What you should do:
Rewrite the entries below as a numbered list, starting at the first line and ending with the line that contains "Looking at the screenshot, I should [341, 579].". Leave out blank lines.

Material for the task:
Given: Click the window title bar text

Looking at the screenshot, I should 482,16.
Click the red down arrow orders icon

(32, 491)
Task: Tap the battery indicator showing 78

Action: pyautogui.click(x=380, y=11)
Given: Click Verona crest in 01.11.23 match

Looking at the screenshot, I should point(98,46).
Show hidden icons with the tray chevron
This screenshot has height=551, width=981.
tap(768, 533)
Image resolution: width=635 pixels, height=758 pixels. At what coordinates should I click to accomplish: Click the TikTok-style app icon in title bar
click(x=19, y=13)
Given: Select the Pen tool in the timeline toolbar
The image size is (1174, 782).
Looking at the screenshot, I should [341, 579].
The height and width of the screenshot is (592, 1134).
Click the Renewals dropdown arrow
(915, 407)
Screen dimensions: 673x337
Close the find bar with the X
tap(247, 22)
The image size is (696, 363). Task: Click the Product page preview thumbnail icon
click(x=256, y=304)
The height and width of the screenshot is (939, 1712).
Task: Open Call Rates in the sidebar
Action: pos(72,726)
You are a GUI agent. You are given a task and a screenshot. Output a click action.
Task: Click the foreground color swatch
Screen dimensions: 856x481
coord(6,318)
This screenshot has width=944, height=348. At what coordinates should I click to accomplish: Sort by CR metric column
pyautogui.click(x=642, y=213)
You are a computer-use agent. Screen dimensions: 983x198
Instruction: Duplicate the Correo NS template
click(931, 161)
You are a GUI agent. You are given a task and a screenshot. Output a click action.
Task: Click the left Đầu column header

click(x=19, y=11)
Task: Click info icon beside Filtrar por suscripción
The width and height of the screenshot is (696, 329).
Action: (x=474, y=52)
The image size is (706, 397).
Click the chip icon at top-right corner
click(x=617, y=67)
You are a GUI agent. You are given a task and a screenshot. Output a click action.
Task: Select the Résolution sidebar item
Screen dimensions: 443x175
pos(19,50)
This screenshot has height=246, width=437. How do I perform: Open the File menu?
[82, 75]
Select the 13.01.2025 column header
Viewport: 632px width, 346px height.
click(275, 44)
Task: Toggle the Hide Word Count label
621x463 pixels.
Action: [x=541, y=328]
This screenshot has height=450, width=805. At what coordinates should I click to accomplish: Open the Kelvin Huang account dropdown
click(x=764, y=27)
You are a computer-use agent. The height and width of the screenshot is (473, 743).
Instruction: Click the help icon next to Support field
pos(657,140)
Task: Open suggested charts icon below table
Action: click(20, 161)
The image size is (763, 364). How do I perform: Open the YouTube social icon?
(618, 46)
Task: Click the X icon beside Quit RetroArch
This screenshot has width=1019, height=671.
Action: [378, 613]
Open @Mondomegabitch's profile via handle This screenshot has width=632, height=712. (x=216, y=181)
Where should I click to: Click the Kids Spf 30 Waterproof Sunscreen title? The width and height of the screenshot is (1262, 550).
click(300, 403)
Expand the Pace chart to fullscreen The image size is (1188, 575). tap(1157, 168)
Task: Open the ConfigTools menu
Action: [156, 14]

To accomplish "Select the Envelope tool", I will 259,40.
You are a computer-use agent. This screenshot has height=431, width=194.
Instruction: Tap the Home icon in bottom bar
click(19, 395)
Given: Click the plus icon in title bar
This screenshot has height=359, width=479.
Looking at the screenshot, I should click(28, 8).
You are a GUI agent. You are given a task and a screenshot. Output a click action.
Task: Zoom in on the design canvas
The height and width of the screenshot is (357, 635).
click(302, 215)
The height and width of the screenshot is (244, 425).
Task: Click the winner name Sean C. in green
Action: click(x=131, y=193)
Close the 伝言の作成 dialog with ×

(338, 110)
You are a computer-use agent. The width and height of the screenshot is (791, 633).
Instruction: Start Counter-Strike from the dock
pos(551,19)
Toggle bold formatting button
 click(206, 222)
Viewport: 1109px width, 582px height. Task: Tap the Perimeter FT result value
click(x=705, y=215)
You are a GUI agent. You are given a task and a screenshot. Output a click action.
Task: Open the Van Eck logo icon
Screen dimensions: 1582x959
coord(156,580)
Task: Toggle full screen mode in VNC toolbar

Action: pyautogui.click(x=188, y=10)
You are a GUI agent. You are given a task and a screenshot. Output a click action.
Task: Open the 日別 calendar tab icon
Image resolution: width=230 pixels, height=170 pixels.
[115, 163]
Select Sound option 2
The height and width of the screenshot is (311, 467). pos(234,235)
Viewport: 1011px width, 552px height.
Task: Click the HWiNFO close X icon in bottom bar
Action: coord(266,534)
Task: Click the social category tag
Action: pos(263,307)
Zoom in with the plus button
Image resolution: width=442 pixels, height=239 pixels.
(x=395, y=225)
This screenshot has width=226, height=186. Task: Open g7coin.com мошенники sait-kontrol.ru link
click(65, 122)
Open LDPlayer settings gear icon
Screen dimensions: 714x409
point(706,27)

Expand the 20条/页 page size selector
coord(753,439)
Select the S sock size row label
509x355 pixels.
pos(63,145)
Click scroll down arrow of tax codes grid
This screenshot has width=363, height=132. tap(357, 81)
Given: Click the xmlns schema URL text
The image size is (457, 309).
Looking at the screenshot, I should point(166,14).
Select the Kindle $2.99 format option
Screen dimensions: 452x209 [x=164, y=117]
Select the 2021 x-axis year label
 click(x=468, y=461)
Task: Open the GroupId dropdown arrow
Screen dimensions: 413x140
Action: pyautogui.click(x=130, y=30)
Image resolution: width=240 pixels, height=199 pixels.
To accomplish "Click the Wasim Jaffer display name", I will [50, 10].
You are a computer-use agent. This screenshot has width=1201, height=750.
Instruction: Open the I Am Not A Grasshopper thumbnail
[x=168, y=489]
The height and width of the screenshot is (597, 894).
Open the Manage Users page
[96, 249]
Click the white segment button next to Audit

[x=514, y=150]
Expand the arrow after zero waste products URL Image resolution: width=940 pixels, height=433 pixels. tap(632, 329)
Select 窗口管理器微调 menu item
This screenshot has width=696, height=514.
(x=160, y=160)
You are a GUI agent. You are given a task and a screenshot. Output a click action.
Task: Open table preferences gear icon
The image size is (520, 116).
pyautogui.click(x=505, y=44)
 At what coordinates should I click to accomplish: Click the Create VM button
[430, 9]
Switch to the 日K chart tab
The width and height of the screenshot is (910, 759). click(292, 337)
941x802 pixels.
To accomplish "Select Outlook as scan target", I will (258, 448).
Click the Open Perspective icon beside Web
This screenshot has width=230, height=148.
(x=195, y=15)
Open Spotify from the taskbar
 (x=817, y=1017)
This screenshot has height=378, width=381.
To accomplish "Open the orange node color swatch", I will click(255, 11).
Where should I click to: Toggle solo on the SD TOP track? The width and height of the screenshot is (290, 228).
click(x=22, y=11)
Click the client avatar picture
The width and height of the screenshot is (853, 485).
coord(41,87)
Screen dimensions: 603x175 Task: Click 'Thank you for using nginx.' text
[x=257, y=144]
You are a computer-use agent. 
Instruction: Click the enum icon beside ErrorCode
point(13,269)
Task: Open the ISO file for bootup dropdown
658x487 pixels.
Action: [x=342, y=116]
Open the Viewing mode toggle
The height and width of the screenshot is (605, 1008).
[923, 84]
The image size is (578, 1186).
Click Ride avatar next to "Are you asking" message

Result for this exercise:
1. Given: Click the window title bar text
2. Looking at the screenshot, I should 482,16.
3. Click the red down arrow orders icon
4. (32, 491)
5. Task: Tap the battery indicator showing 78
6. Action: pyautogui.click(x=380, y=11)
7. Given: Click Verona crest in 01.11.23 match
8. Looking at the screenshot, I should point(98,46).
9. Show hidden icons with the tray chevron
10. This screenshot has height=551, width=981.
11. tap(768, 533)
12. Image resolution: width=635 pixels, height=758 pixels. At what coordinates should I click to accomplish: Click the TikTok-style app icon in title bar
13. click(x=19, y=13)
14. Given: Select the Pen tool in the timeline toolbar
15. The image size is (1174, 782).
16. Looking at the screenshot, I should [341, 579].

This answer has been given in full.